RSOL, rakyatsulutonline.com — Yang dimaksud ”Allah is A God” dalam tulisan ini ialah personifikasi Tuhan (personal God), yaitu Allah SWT yang telah memperkenalkan diri-Nya sebagai pribadi (as a Person) yang tak bisa dibandingkan dengan apapun dan siapapun, sebagaimana ditegaskan dalam ayat: “Tidak ada sesuatu pun yang serupa dengan Dia” (Q.S. Al-Syura/42:11). Dalam ayat lain dipertegas lagi: “Sesungguhnya Allah Maha Kaya (tidak memerlukan sesuatu) dari semesta alam” (Q.S. Ali ‘Imran/3:97). Sedangkan ”Allah is The God” ialah Tuhan Maha Meliputi (Al-Muhith) segala sesuatu (impersonal God), sebagaimana Ia memperkenalkan diri-Nya di dalam beberapa ayat, antara lain: “Dan Dia bersama kamu di mana saja kamu berada. Dan Allah Maha Melihat apa yang kamu kerjakan.” (Q.S. Al-Hadid/57:4), “Kami lebih dekat kepadanya dari pada urat lehernya”. (Q.S. Qaf/50:16), dan “Dan kepunyaan Allah-lah timur dan barat, maka ke mana pun kamu menghadap di situlah wajah Allah”. (Q.S. Al-Baqarah/2:115).
Allah SWT sebagai “Personal God” dan ” Inpersonal God” dapat dihubungkan dengan konsep al-tanzih (incomparability) dan al-tasybih (similarity). Kedua terminologi ini menjadi sangat mendasar karena mempengaruhi suasana batin dan etos kerja seorang muslim. Konsep ini juga menjadi salah satu pangkal perbedaan mendasar antara para mutakallimin/teolog dan para sufi. Secara kebahasaan tanzih berarti jauh dan tasybih berarti menyerupai.
Wacana Tuhan sebagai A God dan The God sebetulnya muncul juga sebagai suatu perdebatan konseptual di dalam aama-agama lain. Dalam agama Hindu, sebuah agama yang jauh lebih tua dari pada agama Islam, juga dikenal aliran Advita Vedanta (non-duality) yang menganggap Tuhan memiliki privasi dan distinktifnya sendiri, dan aliran Dwita Wedanta yang mengakomodir faham dualitas, yakni adanya Brahma Saguna yang memiliki entitas sendiri sesuai dengan kapasitasnya sebagai Tuhan Yang Maha Kuasa, dan Brahma Nirguna yang tidak memiliki entitas dan privasi sendiri, melainkan menyebar di mana-mana.

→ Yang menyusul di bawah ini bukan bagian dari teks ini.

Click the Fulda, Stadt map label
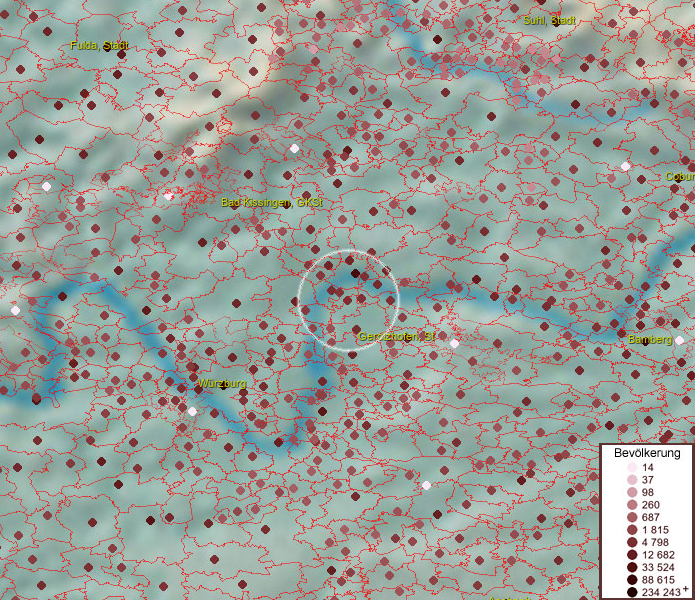(99, 46)
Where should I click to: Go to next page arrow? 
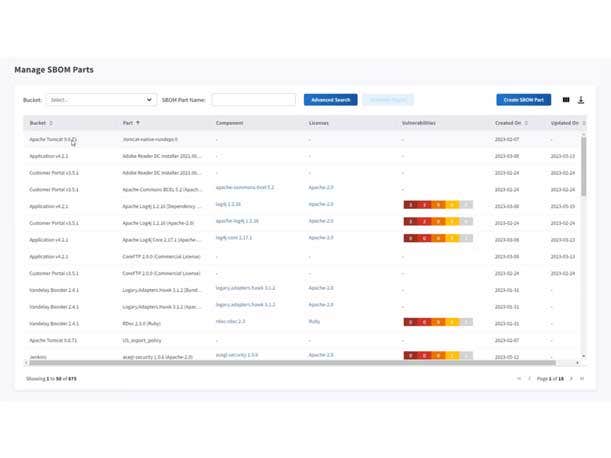(x=571, y=379)
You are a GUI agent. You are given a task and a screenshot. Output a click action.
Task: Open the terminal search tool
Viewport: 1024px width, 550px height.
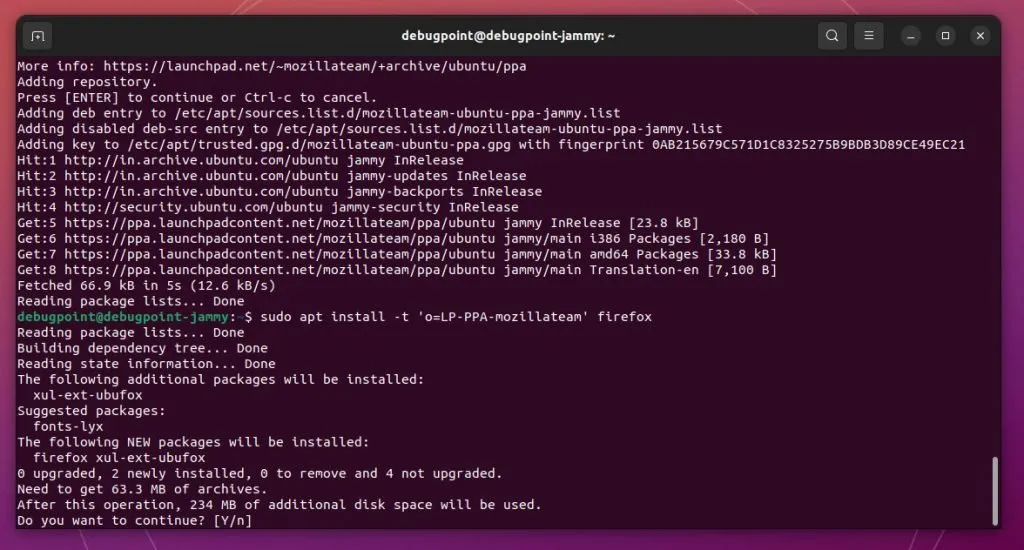831,36
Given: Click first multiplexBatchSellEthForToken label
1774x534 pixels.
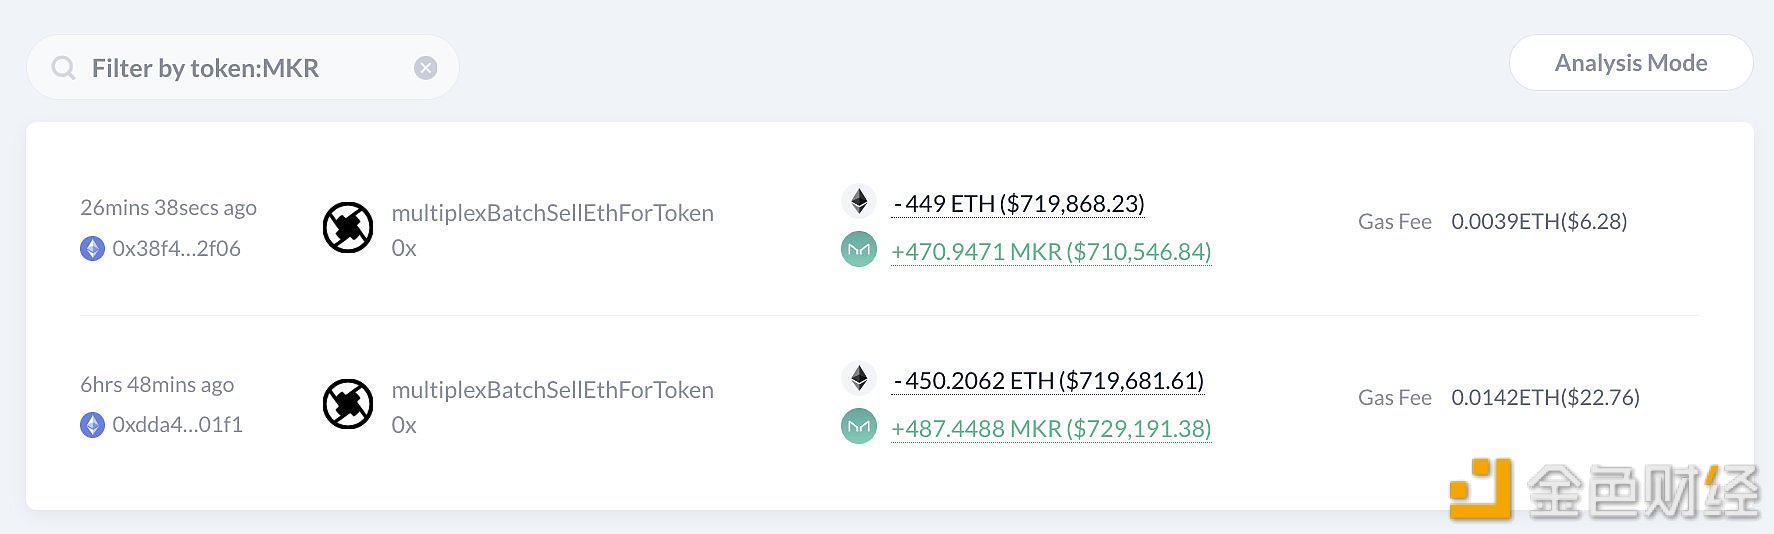Looking at the screenshot, I should coord(552,213).
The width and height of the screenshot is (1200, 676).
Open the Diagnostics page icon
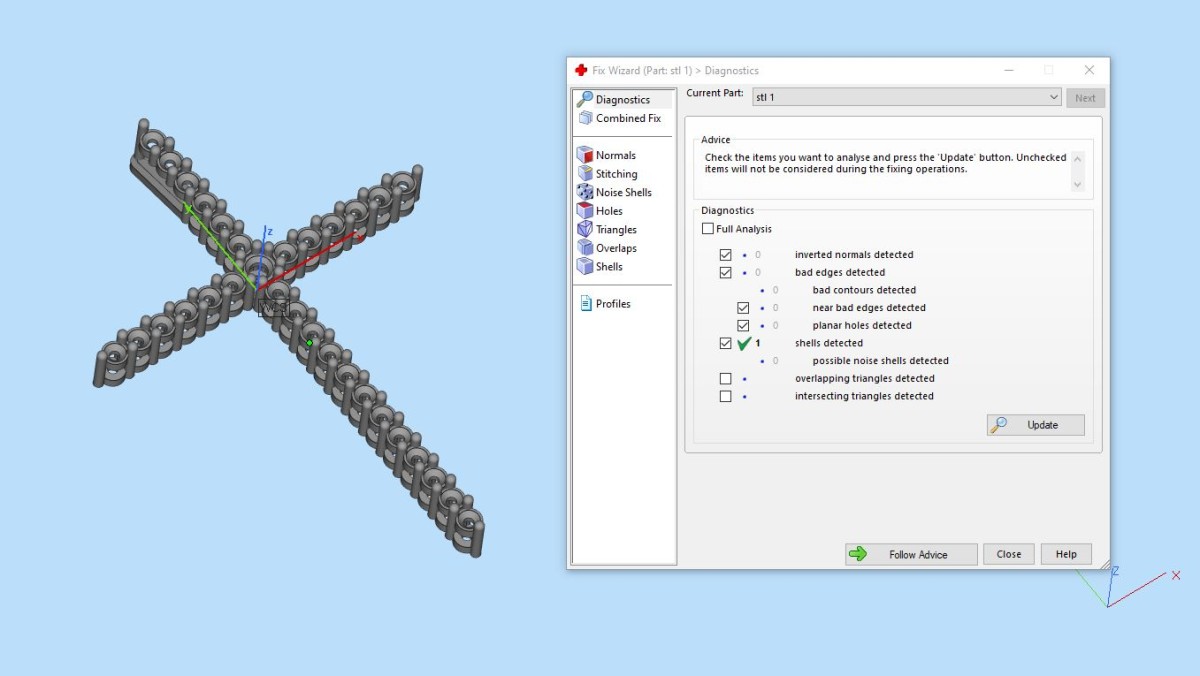(585, 99)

Konsep ini mengingatkan kita kepada konsep jauhar dan ’aradl di dalam teologi Islam.

Dalam Taoisme juga muncul wacana serupa, yang sering disimbolkan dengan Yan dan Yin. Demikian pula dalam tradisi Zohar dalam agama Yahudi, yang lebih dikenal dengan Ein Sof dan Sefirot. Hanya Keberadaan Brahma Yang Mutlak, dalam agama Hindu pada umumnya, konsep yang dipakai adalah monoteisme. Konsep tersebut dikenal sebagai filsafat Advaita Vedanta yang berarti “tak ada duanya”.

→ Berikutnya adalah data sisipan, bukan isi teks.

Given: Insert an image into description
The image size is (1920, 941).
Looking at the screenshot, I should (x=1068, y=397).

Selayaknya konsep ketuhanan dalam agama monoteistik lainnya. Dalam konsep Advaita Vedanta menganggap Tuhan merupakan pusat segala kehidupan di alam semesta, dan dalam agama Hindu, Tuhan dikenal dengan sebutan Brahma. Hanya Brahma yang dapat disebut Sat (existence or truth), artinya hanya Brahma yang demikian keberadaan, dan Ananda (Bliss). Di luar Brahma keadaannya adalah a-sat (consciousness), artinya bukan keberadaan yang ada secara kekal. Namun di dalam pengalaman hidup sehari-hari dunia kelihatannya benar-benar nyata, yang dapat dilihat dan diamati. Ajaran Advaita dari Sankara menegaskan sifat transenden dari Brahma yang tiada dua-Nya dan juga dualisme daripada alam semesta termasuk Isvara yang memerintahnya. Yang nyata adalah Brahma atau Atma.

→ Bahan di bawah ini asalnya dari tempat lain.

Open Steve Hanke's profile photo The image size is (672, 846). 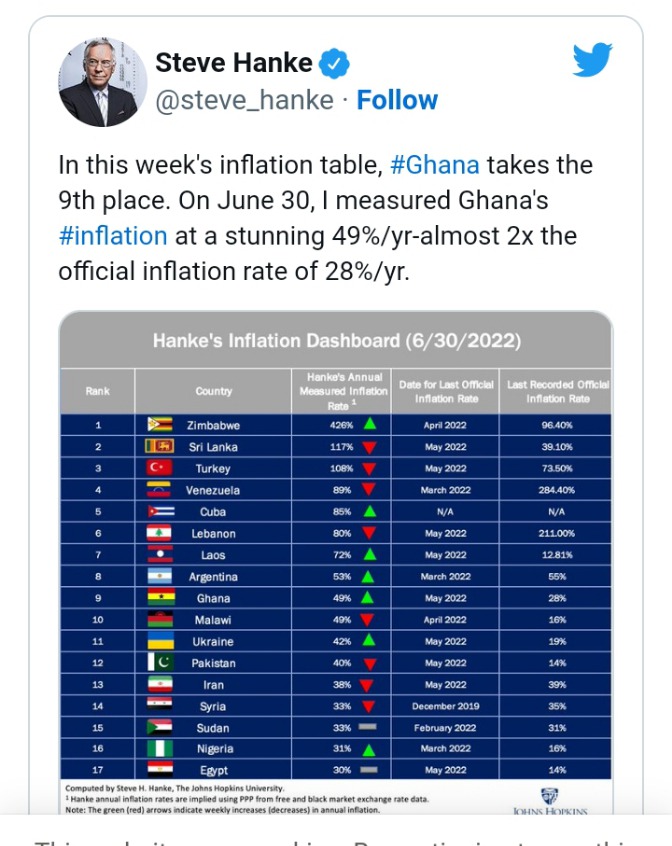tap(102, 82)
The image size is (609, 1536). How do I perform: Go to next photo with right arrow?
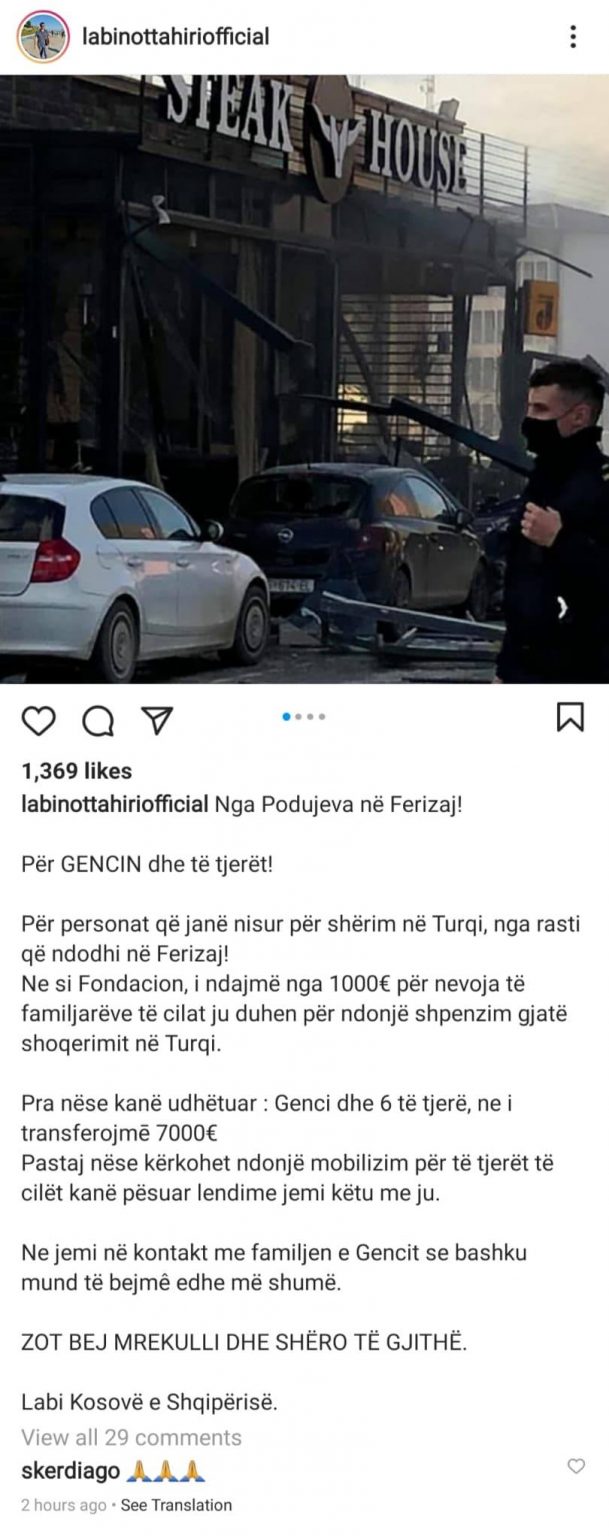coord(562,606)
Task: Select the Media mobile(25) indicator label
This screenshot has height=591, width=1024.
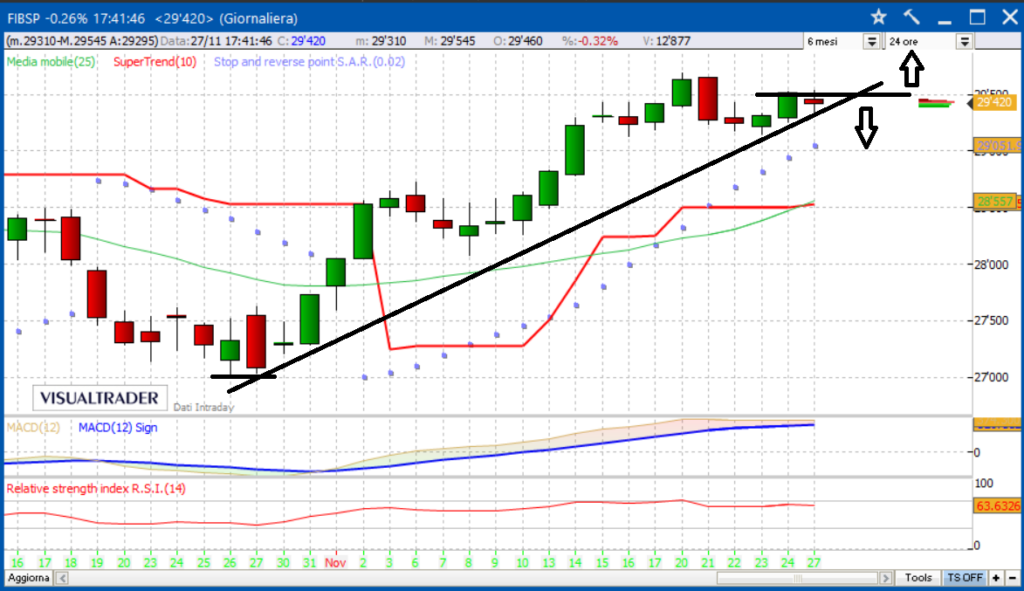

Wacana dalam agama Hindu di atas mengingatkankita kepada konsep Tanzih (dari kata nazzaha berarti menjauh, berjarak, dan membersihkan), sebuah istilah yang sering digunakan untuk menggambarkan bahwa Tuhan dan makhluk-Nya amat jauh dan tak terbandingkan (uncomparable). Tuhan tak dapat digambarkan dan dibandingkan dengan makhluk-Nya. Ia berbeda secara mutlak dengan makhluk-Nya dan tidak ada kata sifat yang mampu melukiskan-Nya. Sedangkan tasybih (dari kata syabbaha berarti menyerupakan) yakni menyerupakan sesuatu dengan sesuatu yang lain. Tasybih adalah istilah yang digunakan untuk menggambarkan bahwa Tuhan mempunyai kemiripan dengan alam sebagai makhluk-Nya karena alam adalah lokus penampakan (madhhar) diri-Nya. Dengan kata lain, alam (secara harfiah berarti tanda) adalah ayat untuk mengungkap identitas Tuhan.(**)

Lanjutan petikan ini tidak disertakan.